Item position entries:
========================================================================

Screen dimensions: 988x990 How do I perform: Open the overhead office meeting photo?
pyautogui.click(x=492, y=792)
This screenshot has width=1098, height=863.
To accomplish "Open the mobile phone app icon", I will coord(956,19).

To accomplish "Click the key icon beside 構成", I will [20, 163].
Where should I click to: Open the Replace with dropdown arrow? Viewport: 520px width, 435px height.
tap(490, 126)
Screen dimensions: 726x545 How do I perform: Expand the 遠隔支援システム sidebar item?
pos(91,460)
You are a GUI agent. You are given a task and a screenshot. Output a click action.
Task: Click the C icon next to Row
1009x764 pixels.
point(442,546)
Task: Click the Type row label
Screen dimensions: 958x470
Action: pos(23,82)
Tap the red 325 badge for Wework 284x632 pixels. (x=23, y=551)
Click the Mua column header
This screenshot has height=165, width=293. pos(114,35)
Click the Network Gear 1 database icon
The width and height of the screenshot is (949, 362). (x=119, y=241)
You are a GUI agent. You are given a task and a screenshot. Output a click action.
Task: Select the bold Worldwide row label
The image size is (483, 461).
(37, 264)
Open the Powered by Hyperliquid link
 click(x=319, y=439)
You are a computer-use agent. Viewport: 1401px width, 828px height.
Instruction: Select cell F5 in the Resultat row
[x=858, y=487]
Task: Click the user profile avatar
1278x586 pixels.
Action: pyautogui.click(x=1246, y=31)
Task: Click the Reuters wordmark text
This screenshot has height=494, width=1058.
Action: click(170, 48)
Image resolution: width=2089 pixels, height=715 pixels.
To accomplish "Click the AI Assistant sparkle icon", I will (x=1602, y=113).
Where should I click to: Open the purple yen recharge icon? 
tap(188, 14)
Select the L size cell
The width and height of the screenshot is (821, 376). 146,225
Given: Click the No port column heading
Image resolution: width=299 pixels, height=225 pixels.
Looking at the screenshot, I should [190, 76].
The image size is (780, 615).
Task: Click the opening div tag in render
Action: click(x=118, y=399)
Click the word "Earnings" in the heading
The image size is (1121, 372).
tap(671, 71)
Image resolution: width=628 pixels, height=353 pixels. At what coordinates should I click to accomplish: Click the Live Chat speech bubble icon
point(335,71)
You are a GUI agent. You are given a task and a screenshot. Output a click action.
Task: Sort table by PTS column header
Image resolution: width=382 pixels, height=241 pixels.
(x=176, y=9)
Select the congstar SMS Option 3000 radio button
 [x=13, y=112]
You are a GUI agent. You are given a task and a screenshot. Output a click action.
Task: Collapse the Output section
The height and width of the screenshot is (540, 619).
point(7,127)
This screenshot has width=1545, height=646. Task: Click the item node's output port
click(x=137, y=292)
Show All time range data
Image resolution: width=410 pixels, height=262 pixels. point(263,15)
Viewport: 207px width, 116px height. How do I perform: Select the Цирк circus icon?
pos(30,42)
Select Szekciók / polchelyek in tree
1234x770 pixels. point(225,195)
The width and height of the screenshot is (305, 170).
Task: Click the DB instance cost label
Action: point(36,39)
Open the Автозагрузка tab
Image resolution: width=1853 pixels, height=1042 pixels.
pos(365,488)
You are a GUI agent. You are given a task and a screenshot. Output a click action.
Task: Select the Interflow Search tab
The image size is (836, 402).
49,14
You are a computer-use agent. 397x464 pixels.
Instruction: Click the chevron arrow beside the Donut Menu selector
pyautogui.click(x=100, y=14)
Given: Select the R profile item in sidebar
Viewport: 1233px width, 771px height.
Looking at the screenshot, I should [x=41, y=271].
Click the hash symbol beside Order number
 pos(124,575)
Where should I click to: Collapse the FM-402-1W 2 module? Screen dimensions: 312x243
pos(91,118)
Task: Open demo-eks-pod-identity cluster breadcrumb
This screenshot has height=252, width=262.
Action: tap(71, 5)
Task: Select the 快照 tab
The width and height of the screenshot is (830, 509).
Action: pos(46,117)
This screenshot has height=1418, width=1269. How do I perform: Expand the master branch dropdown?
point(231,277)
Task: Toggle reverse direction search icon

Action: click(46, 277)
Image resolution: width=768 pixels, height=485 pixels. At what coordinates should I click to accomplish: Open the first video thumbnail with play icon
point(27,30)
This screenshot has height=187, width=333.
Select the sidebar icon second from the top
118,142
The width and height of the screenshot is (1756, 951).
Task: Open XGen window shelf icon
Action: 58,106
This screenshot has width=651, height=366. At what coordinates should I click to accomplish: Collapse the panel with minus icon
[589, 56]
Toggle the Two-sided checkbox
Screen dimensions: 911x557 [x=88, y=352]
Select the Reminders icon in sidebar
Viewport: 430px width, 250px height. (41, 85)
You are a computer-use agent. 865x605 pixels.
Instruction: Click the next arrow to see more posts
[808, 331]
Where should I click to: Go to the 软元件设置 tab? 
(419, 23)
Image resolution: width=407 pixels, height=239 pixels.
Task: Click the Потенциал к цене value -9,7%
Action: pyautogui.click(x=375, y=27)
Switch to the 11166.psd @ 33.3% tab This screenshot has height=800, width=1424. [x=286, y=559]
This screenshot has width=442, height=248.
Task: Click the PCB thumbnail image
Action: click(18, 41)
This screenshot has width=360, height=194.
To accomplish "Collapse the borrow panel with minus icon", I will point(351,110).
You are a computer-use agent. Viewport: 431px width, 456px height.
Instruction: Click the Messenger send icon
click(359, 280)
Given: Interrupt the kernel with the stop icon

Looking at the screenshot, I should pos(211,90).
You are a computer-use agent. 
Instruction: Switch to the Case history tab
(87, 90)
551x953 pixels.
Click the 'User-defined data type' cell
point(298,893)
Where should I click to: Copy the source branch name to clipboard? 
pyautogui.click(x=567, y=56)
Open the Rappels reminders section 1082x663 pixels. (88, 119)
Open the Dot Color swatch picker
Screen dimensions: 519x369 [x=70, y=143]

========================================================================

Exercise aim:
Can you format the entries above as a JSON list of strings, one string per line, with blank lines omitted?

Complete answer:
[
  "Screen dimensions: 988x990 How do I perform: Open the overhead office meeting photo?",
  "pyautogui.click(x=492, y=792)",
  "This screenshot has width=1098, height=863.",
  "To accomplish \"Open the mobile phone app icon\", I will coord(956,19).",
  "To accomplish \"Click the key icon beside 構成\", I will [20, 163].",
  "Where should I click to: Open the Replace with dropdown arrow? Viewport: 520px width, 435px height.",
  "tap(490, 126)",
  "Screen dimensions: 726x545 How do I perform: Expand the 遠隔支援システム sidebar item?",
  "pos(91,460)",
  "You are a GUI agent. You are given a task and a screenshot. Output a click action.",
  "Task: Click the C icon next to Row",
  "1009x764 pixels.",
  "point(442,546)",
  "Task: Click the Type row label",
  "Screen dimensions: 958x470",
  "Action: pos(23,82)",
  "Tap the red 325 badge for Wework 284x632 pixels. (x=23, y=551)",
  "Click the Mua column header",
  "This screenshot has height=165, width=293. pos(114,35)",
  "Click the Network Gear 1 database icon",
  "The width and height of the screenshot is (949, 362). (x=119, y=241)",
  "You are a GUI agent. You are given a task and a screenshot. Output a click action.",
  "Task: Select the bold Worldwide row label",
  "The image size is (483, 461).",
  "(37, 264)",
  "Open the Powered by Hyperliquid link",
  " click(x=319, y=439)",
  "You are a computer-use agent. Viewport: 1401px width, 828px height.",
  "Instruction: Select cell F5 in the Resultat row",
  "[x=858, y=487]",
  "Task: Click the user profile avatar",
  "1278x586 pixels.",
  "Action: pyautogui.click(x=1246, y=31)",
  "Task: Click the Reuters wordmark text",
  "This screenshot has height=494, width=1058.",
  "Action: click(170, 48)",
  "Image resolution: width=2089 pixels, height=715 pixels.",
  "To accomplish \"Click the AI Assistant sparkle icon\", I will (x=1602, y=113).",
  "Where should I click to: Open the purple yen recharge icon? ",
  "tap(188, 14)",
  "Select the L size cell",
  "The width and height of the screenshot is (821, 376). 146,225",
  "Given: Click the No port column heading",
  "Image resolution: width=299 pixels, height=225 pixels.",
  "Looking at the screenshot, I should [190, 76].",
  "The image size is (780, 615).",
  "Task: Click the opening div tag in render",
  "Action: click(x=118, y=399)",
  "Click the word \"Earnings\" in the heading",
  "The image size is (1121, 372).",
  "tap(671, 71)",
  "Image resolution: width=628 pixels, height=353 pixels. At what coordinates should I click to accomplish: Click the Live Chat speech bubble icon",
  "point(335,71)",
  "You are a GUI agent. You are given a task and a screenshot. Output a click action.",
  "Task: Sort table by PTS column header",
  "Image resolution: width=382 pixels, height=241 pixels.",
  "(x=176, y=9)",
  "Select the congstar SMS Option 3000 radio button",
  " [x=13, y=112]",
  "You are a GUI agent. You are given a task and a screenshot. Output a click action.",
  "Task: Collapse the Output section",
  "The height and width of the screenshot is (540, 619).",
  "point(7,127)",
  "This screenshot has width=1545, height=646. Task: Click the item node's output port",
  "click(x=137, y=292)",
  "Show All time range data",
  "Image resolution: width=410 pixels, height=262 pixels. point(263,15)",
  "Viewport: 207px width, 116px height. How do I perform: Select the Цирк circus icon?",
  "pos(30,42)",
  "Select Szekciók / polchelyek in tree",
  "1234x770 pixels. point(225,195)",
  "The width and height of the screenshot is (305, 170).",
  "Task: Click the DB instance cost label",
  "Action: point(36,39)",
  "Open the Автозагрузка tab",
  "Image resolution: width=1853 pixels, height=1042 pixels.",
  "pos(365,488)",
  "You are a GUI agent. You are given a task and a screenshot. Output a click action.",
  "Task: Select the Interflow Search tab",
  "The image size is (836, 402).",
  "49,14",
  "You are a computer-use agent. 397x464 pixels.",
  "Instruction: Click the chevron arrow beside the Donut Menu selector",
  "pyautogui.click(x=100, y=14)",
  "Given: Select the R profile item in sidebar",
  "Viewport: 1233px width, 771px height.",
  "Looking at the screenshot, I should [x=41, y=271].",
  "Click the hash symbol beside Order number",
  " pos(124,575)",
  "Where should I click to: Collapse the FM-402-1W 2 module? Screen dimensions: 312x243",
  "pos(91,118)",
  "Task: Open demo-eks-pod-identity cluster breadcrumb",
  "This screenshot has height=252, width=262.",
  "Action: tap(71, 5)",
  "Task: Select the 快照 tab",
  "The width and height of the screenshot is (830, 509).",
  "Action: pos(46,117)",
  "This screenshot has height=1418, width=1269. How do I perform: Expand the master branch dropdown?",
  "point(231,277)",
  "Task: Toggle reverse direction search icon",
  "Action: click(46, 277)",
  "Image resolution: width=768 pixels, height=485 pixels. At what coordinates should I click to accomplish: Open the first video thumbnail with play icon",
  "point(27,30)",
  "This screenshot has height=187, width=333.",
  "Select the sidebar icon second from the top",
  "118,142",
  "The width and height of the screenshot is (1756, 951).",
  "Task: Open XGen window shelf icon",
  "Action: 58,106",
  "This screenshot has width=651, height=366. At what coordinates should I click to accomplish: Collapse the panel with minus icon",
  "[589, 56]",
  "Toggle the Two-sided checkbox",
  "Screen dimensions: 911x557 [x=88, y=352]",
  "Select the Reminders icon in sidebar",
  "Viewport: 430px width, 250px height. (41, 85)",
  "You are a computer-use agent. 865x605 pixels.",
  "Instruction: Click the next arrow to see more posts",
  "[808, 331]",
  "Where should I click to: Go to the 软元件设置 tab? ",
  "(419, 23)",
  "Image resolution: width=407 pixels, height=239 pixels.",
  "Task: Click the Потенциал к цене value -9,7%",
  "Action: pyautogui.click(x=375, y=27)",
  "Switch to the 11166.psd @ 33.3% tab This screenshot has height=800, width=1424. [x=286, y=559]",
  "This screenshot has width=442, height=248.",
  "Task: Click the PCB thumbnail image",
  "Action: click(18, 41)",
  "This screenshot has width=360, height=194.",
  "To accomplish \"Collapse the borrow panel with minus icon\", I will point(351,110).",
  "You are a computer-use agent. Viewport: 431px width, 456px height.",
  "Instruction: Click the Messenger send icon",
  "click(359, 280)",
  "Given: Interrupt the kernel with the stop icon",
  "Looking at the screenshot, I should pos(211,90).",
  "You are a computer-use agent. ",
  "Instruction: Switch to the Case history tab",
  "(87, 90)",
  "551x953 pixels.",
  "Click the 'User-defined data type' cell",
  "point(298,893)",
  "Where should I click to: Copy the source branch name to clipboard? ",
  "pyautogui.click(x=567, y=56)",
  "Open the Rappels reminders section 1082x663 pixels. (88, 119)",
  "Open the Dot Color swatch picker",
  "Screen dimensions: 519x369 [x=70, y=143]"
]